Where "down" is in New England.
Laurence Horn
laurence.horn at YALE.EDU
Mon Aug 9 15:59:35 UTC 2010
At 11:01 AM -0400 8/9/10, Benjamin Zimmer wrote:
>
>Ah, if only there was room to pick apart all of these niceties! I
>would direct interested readers to the DARE entry for "down," which is
>"used variously to indicate direction toward or away from a center, to
>a lower elevation, downstream, etc." Two relevant New England cites:
>
>---
>1943 LANE Map 720 (Up in Boston). On the eastern seaboard, from
>Narragansett Bay to New Brunswick... down means 'away from Boston' or
>'down toward the sea' ... On Narragansett Bay .. down means 'toward
>the sea.'
>---
>1983 Beyle How Talk Cape Cod 34, You can often tell just who is native
>to the place and who's not by their sense of direction. For instance,
>you go "down" to Provincetown here, not "up"--even though you'll be
>traveling north for the most part.
>---
>
Ah, whence also those Lower/Upper Cape locutions, I presume.
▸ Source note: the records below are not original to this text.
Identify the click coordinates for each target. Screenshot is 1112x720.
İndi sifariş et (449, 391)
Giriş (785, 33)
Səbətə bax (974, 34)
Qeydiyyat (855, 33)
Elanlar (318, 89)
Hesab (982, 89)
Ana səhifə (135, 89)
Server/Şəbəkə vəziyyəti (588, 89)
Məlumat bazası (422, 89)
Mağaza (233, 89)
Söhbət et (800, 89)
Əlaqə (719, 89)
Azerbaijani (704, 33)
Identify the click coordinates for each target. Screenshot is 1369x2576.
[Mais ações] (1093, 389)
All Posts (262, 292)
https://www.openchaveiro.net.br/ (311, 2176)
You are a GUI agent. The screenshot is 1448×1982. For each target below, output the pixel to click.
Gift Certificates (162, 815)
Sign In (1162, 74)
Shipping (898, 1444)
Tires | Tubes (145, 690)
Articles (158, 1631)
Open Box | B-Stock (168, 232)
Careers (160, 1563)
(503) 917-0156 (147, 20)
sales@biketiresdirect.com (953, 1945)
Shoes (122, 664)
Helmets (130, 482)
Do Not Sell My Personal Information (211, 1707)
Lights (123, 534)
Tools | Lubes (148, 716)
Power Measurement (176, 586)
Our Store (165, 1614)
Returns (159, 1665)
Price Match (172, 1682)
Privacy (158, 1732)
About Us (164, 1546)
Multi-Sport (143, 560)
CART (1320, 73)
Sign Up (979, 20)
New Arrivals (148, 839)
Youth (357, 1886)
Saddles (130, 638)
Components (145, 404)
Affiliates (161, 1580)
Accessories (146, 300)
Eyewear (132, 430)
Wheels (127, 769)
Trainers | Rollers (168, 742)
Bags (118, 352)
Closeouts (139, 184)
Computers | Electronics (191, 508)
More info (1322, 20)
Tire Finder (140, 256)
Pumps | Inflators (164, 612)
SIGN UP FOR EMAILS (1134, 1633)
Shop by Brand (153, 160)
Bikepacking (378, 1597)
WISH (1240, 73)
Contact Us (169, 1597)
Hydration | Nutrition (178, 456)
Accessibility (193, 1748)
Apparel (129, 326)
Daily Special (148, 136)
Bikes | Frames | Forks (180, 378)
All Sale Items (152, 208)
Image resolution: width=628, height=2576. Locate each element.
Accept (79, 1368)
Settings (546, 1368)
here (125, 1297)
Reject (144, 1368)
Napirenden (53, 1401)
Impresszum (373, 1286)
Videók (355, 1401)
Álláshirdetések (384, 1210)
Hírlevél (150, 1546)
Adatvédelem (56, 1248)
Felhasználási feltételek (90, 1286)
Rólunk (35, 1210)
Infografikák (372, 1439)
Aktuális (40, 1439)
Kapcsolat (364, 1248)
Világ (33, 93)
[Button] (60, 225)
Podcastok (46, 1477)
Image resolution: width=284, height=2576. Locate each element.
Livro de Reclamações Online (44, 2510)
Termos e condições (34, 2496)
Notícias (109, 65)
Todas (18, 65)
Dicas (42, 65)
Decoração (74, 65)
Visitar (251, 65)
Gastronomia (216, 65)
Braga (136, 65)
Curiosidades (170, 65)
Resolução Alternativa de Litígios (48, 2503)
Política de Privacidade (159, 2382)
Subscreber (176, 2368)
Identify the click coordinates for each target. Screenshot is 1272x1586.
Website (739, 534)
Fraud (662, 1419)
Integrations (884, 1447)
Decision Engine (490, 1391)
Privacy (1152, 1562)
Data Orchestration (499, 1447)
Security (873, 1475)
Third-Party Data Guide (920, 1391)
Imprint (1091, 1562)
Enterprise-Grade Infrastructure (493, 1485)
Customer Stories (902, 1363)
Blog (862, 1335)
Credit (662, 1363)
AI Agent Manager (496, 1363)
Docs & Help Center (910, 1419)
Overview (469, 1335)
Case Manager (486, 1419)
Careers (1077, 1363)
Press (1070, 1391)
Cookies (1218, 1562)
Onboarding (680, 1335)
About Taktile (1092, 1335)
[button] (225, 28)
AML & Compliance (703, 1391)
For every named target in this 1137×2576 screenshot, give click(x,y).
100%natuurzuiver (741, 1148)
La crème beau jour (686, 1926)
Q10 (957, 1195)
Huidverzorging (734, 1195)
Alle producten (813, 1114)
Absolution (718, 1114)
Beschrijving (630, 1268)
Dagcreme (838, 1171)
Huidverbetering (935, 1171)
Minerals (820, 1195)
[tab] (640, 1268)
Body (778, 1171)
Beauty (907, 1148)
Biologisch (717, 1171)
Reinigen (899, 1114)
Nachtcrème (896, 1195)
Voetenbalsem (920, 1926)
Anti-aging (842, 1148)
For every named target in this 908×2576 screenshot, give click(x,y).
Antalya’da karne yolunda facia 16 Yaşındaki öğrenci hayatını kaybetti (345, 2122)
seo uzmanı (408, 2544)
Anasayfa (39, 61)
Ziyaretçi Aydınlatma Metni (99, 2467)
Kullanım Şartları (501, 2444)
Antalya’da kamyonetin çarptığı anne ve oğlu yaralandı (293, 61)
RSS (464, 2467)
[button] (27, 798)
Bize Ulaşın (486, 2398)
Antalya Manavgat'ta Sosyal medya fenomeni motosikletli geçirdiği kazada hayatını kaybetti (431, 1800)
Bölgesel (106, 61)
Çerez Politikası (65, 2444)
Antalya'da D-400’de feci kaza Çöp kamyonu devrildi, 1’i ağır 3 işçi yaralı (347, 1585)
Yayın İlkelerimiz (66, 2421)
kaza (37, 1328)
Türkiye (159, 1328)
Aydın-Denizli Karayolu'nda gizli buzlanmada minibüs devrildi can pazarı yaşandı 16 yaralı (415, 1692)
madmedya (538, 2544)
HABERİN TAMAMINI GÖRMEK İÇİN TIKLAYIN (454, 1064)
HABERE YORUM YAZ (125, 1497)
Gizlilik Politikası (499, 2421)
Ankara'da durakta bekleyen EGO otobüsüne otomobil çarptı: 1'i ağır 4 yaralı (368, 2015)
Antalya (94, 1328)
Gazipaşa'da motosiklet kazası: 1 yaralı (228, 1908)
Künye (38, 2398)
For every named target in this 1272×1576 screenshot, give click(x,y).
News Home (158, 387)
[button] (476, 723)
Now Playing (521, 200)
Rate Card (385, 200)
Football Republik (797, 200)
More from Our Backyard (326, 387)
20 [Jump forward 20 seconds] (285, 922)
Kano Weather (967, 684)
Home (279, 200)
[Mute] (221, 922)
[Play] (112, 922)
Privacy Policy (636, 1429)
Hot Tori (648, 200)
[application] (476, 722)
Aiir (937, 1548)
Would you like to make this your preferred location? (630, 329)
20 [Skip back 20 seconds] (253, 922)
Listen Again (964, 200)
There's also the "up (to)" and "down (from)" where the target is
London or a university encountered in the context of British novels
(and real life, I assume) which I realized at some point had nothing
to do with map directions. The OED (s.v. DOWN adv.) has
2. To some place which is conventionally viewed as lower in position;
in the direction of a current, or with the wind; from the capital to
the distant parts of a country; away from a university
with a typical relevant cite:
"I am in college, and there I intend to remain till I go down."
(_Cambridge Staircase_, 1883)
I forget whether one goes down from one's university to London or up
to London; could it be either, depending on the context and worldview?